Outro hábito comum dos habitantes das zonas azuis é que eles não concebem um estilo de vida sedentário. Eles não frequentam centros esportivos: suas rotinas de vida incluem longas caminhadas ou passeios de bicicleta. Eles também trabalham nos campos ou jardins, o que lhes permite ter atividade física regular.
Propósito de Vida
Um dos fatores fundamentais que essas pessoas parecem compartilhar é o fato de que elas têm um motivo para acordar todas as manhãs felizes porque têm algo para fazer. Também em Okinawa, essa filosofia tem nome: ikigai. De acordo com ela, devemos ter um propósito na vida e não deixá-lo de lado com a idade. Isso não se refere a trabalho ou a conquistas econômicas. A questão aqui é o desejo e a possibilidade de fazer algo que realmente te faça feliz.

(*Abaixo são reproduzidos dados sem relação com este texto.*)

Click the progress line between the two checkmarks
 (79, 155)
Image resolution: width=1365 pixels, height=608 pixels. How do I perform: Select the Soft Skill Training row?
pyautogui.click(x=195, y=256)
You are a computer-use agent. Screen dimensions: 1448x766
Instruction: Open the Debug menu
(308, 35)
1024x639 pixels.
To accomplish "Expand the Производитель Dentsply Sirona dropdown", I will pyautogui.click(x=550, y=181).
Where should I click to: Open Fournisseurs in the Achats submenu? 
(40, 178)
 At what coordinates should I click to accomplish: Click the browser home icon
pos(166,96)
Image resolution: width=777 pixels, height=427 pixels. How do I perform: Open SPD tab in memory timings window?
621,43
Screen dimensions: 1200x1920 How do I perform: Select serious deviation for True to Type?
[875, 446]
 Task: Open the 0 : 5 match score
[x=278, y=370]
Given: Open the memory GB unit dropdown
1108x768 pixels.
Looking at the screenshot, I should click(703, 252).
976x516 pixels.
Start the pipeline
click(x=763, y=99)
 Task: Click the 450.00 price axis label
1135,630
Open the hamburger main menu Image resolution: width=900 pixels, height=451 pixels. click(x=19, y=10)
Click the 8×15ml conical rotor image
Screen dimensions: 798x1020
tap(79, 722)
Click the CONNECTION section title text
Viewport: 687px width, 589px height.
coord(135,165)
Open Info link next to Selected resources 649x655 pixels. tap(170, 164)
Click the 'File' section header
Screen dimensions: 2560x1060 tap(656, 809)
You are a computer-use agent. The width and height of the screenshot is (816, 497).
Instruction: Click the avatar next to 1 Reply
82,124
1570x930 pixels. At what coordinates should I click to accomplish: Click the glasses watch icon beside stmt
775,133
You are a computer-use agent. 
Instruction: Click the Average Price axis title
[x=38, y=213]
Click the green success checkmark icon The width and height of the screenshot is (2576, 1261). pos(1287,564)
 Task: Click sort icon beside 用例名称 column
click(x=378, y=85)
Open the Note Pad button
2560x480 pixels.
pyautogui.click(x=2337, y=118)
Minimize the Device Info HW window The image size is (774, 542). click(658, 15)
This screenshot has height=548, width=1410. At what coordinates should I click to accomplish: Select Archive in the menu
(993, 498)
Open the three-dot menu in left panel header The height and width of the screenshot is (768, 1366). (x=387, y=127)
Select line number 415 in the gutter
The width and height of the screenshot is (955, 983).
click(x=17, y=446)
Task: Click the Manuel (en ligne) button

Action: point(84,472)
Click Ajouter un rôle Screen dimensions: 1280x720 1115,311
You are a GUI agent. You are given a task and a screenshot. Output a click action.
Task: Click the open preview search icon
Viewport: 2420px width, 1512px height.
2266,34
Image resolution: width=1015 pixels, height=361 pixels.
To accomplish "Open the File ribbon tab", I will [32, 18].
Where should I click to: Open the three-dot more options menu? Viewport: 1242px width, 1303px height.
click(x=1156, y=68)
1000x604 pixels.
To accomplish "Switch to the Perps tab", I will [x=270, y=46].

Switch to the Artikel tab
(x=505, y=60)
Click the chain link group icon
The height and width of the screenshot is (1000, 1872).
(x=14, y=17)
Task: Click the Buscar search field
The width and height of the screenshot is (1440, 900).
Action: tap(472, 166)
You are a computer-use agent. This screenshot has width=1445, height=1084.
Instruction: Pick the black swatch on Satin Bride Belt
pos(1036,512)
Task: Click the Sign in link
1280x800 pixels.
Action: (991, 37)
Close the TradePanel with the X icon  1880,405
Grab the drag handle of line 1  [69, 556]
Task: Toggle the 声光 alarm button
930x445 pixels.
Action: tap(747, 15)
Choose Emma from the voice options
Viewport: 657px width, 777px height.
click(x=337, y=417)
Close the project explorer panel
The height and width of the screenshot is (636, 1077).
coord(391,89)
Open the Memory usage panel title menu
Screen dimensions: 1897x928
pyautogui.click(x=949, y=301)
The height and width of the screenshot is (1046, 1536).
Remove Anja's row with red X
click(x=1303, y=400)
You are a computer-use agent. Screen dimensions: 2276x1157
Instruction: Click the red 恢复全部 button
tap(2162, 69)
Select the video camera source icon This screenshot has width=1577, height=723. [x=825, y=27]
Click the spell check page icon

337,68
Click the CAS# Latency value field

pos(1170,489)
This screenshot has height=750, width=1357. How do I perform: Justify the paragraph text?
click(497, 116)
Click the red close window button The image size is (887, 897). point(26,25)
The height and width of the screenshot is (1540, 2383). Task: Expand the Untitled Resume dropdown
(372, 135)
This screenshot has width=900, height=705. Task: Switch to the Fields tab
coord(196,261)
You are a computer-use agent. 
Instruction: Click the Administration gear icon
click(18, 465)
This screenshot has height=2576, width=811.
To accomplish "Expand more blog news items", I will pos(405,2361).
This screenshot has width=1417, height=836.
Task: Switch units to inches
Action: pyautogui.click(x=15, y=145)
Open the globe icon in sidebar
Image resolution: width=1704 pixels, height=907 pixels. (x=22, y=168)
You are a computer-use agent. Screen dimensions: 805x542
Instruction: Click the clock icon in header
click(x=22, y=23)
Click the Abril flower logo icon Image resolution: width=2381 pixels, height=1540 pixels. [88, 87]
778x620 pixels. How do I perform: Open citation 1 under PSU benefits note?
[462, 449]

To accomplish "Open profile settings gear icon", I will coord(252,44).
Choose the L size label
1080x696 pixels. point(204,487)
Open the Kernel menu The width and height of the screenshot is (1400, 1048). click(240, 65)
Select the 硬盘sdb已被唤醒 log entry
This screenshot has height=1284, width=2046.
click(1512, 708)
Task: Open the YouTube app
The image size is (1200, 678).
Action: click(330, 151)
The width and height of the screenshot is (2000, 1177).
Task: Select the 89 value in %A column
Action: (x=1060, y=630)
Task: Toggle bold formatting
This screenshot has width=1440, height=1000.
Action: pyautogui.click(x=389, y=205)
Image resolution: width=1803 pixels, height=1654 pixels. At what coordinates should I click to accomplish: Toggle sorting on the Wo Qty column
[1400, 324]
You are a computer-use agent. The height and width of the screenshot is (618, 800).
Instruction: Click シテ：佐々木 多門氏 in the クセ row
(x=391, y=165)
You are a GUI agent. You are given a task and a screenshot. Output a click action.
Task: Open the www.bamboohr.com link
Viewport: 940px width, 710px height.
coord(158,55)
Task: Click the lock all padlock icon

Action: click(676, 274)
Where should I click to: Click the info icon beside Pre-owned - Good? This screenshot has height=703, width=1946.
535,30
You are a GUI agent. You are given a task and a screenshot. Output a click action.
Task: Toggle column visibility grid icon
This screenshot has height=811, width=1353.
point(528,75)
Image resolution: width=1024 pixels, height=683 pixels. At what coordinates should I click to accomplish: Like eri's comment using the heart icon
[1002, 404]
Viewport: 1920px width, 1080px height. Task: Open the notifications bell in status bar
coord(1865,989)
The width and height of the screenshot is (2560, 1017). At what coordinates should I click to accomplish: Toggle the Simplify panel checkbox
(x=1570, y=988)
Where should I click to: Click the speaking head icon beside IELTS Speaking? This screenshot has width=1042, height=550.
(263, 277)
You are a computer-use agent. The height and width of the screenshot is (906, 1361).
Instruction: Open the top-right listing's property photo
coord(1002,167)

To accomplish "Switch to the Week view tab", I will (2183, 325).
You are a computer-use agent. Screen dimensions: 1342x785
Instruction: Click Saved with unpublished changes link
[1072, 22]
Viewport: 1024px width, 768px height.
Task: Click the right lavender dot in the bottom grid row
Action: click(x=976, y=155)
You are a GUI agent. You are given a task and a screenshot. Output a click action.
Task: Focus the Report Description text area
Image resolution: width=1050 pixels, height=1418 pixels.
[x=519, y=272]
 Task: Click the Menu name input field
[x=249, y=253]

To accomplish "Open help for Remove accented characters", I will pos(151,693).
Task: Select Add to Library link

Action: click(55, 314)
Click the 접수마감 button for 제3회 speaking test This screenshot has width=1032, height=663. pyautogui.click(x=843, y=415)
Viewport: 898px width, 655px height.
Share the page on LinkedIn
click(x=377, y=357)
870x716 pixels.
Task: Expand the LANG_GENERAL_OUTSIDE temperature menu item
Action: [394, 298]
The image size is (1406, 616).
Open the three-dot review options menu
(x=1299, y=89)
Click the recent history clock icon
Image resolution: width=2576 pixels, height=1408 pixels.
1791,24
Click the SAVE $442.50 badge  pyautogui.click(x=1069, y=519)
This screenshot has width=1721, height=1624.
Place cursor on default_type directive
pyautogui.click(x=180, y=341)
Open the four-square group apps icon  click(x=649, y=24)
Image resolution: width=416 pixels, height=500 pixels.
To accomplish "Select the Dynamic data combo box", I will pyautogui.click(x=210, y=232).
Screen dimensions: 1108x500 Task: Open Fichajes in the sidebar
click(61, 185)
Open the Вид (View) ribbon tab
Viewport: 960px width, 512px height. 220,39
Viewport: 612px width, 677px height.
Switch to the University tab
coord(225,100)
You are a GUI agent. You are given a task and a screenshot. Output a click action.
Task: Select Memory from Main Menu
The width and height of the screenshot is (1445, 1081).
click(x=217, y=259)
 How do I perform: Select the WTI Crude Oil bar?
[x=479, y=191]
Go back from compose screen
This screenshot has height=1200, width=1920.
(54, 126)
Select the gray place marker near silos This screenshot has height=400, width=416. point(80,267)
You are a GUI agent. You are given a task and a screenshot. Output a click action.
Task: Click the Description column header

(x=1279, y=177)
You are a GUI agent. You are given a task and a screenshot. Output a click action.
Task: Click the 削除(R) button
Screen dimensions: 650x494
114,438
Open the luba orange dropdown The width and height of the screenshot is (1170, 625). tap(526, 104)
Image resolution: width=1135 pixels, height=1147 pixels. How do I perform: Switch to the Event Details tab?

Gestão do estresse e relacionamento social
Outro aspecto que realmente parece influenciar a qualidade e o tempo de vida é sentir-se útil e desenvolver laços sociais que não se limitam exclusivamente à família. As pessoas que vivem na zona azul cuidam de seus amigos e evitam relacionamentos tóxicos. Elas participam ativamente dos círculos sociais e fazem tudo o que podem para o bem de suas comunidades. Em suma, elas compartilham bons momentos com outras pessoas.
A pesquisa se concentrou nas pessoas que vivem nas zonas azuis e seus recursos para lidar com o estresse. E o que se vê entre os entrevistados é que eles dificilmente sofrem com isso. Essas comunidades prestam atenção especial a aspectos como o descanso e a qualidade das horas de sono. Muitos praticam meditação ou técnicas de relaxamento muito antigas e têm crenças espirituais profundas.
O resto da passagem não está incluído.